Una vicenda giudiziaria chiusa il 29 ottobre scorso dalla Corte d’Appello di Roma che ha respinto il ricorso presentato dalla procura della Capitale, dove il fascicolo si era ‘trasferito’ negli anni scorsi. Una decisione che per Garrone “sancisce che la gestione dell’ente da parte mia fu corretta e non ci fu alcun tipo di illecito”.
A ripercorrere le tappe della vicenda è lo stesso Garrone: “Quel giorno ero in treno – racconta Garrone aIl Giornale – ed erano le sette del mattino. Mi arrivano le telefonate di mia madre e di mia sorella che mi raccontavano che la Guardia di finanza aveva fatto irruzione in casa con un mandato di perquisizione. Alle dieci e mezza la Procura di Asti fece la conferenza stampa raccontando tutto come se fossi già stato dichiarato colpevole”.

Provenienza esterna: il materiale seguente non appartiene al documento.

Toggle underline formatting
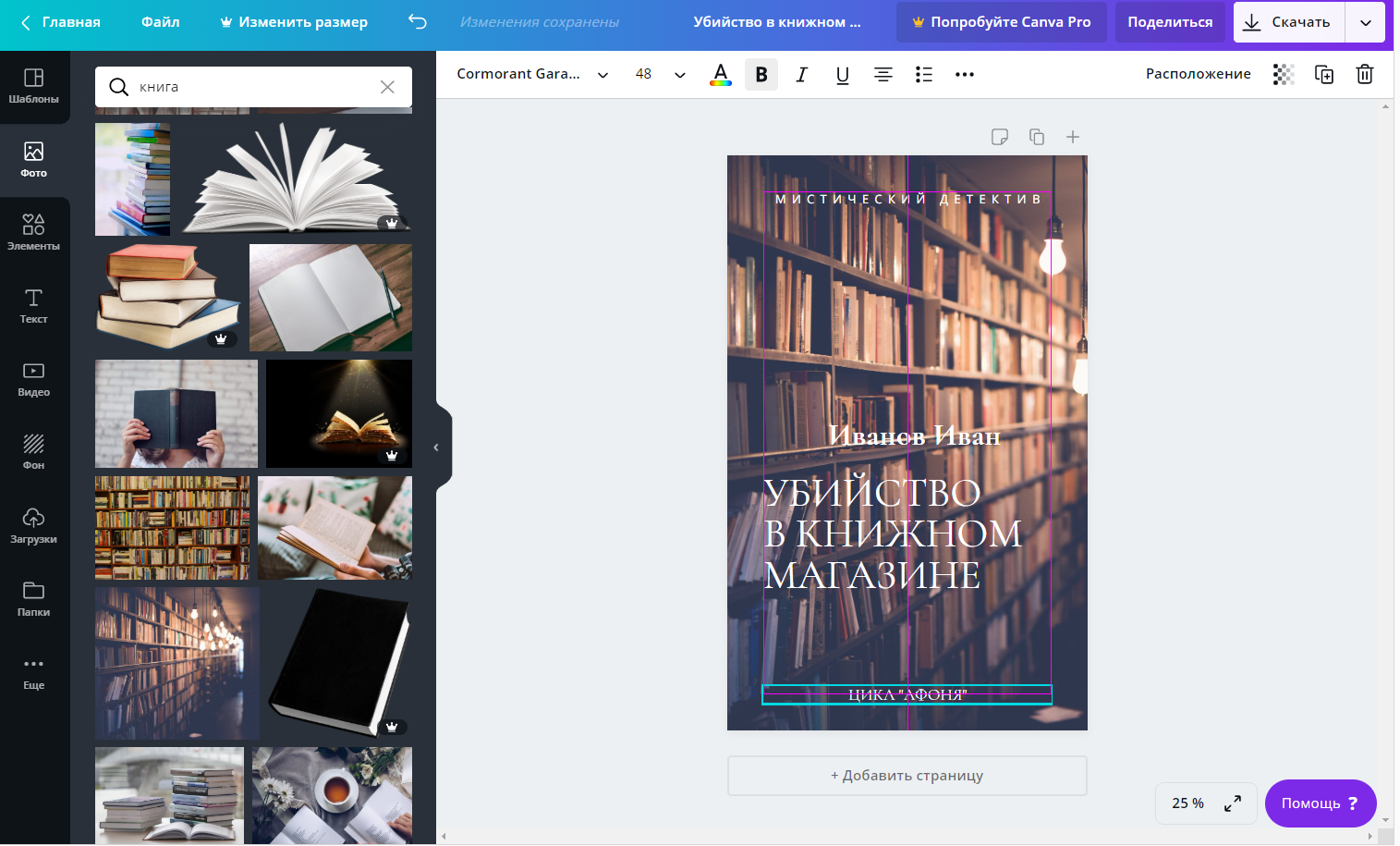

Garrone, presidente di Enoteca Piemonte e Enoteca Italia, due enti per la promozione dei vini, si dimette il giorno stesso. Ma a lasciare è anche il procuratore Sorbello, che diventa presidente di un ente pubblico contro la contraffazione dei marchi, col fascicolo che passa a Roma.

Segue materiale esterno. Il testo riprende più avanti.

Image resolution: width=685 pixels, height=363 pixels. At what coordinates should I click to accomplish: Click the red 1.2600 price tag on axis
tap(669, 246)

Nella Capitale ad indagare è il pm Stefano Rocco Fava (oggi giudice civile a Latina), recentemente rinviato a giudizio assieme a Luca Palamara per presunte ‘soffiate’ a giornalisti.

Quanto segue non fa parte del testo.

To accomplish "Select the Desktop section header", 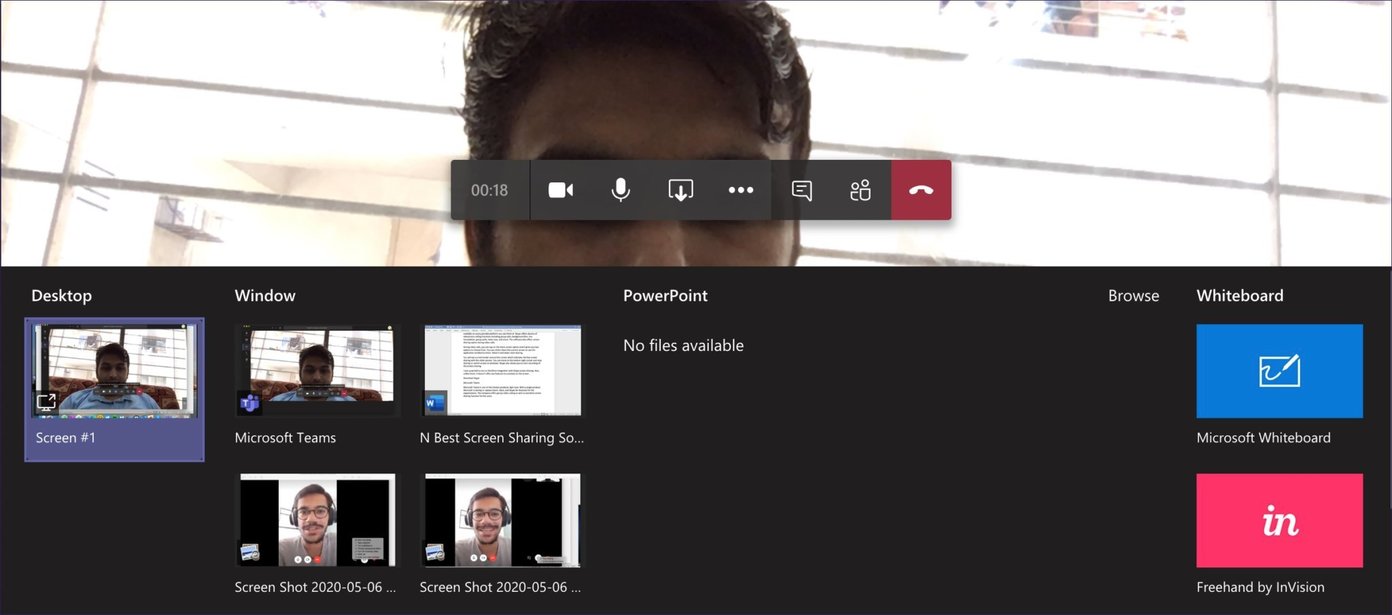I will point(61,295).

Dodici anni dopo l’avvio dell’inchiesta arriva la sentenza di assoluzione in primo grado perché il fatto non sussiste: Fava presenta ricorso, rigettato e dichiarato inammissibile in Appello dopo altri quattro anni confermando dunque la sentenza di primo grado.
Ma Garrone non denuncia solo la giustizia lumaca, la carriera distrutta da una inchiesta finita nel nulla: l’ex presidente di Enoteca Italiana denuncia infatti di non essere mai stato interrogato dai suoi accusatori, sia Sorbello che Fava. “Io da quel magistrato non sono mai stato ascoltato, non l’ho mai visto. Così come non avrei visto nessuno dei pubblici ministeri che gli sono subentrati”, spiega Garrone.
“Rifarei tutto perché tutto è sempre stato fatto con terzietà di interesse – aveva spiegato subito dopo la sentenza il manager, fondatore de Il Comunicatore Italiano e con ruoli ricoperti anche in Aeroporti di Roma e Regione Piemonte -, assenza di conflitti di interesse, per l’interesse pubblico e generale del settore vitivinicolo di Acqui Terme, della Regione Piemonte, del Governo Berlusconi che mi aveva nominato. Carta dei Vini dell’Enoteca d’Italia e così del Piemonte resta ancora oggi un modello di promozione di successi”.
Ma 16 anni vissuti da imputato hanno avuto effetti drammatici per la reputazione del manager. Per questo, spiega lo stesso Garrone, “sto lavorando alla creazione di un’associazione che si chiamerà Diritto alla buona fama e si occuperà della tutela della reputazione delle persone e delle aziende a fronte di situazioni come quella che mi ha coinvolto a lungo. Sono stato assolto e le spese processuali le paga lo Stato, ma io vorrei sapere a chi dare il mio Iban per il risarcimento di quello che ho speso“.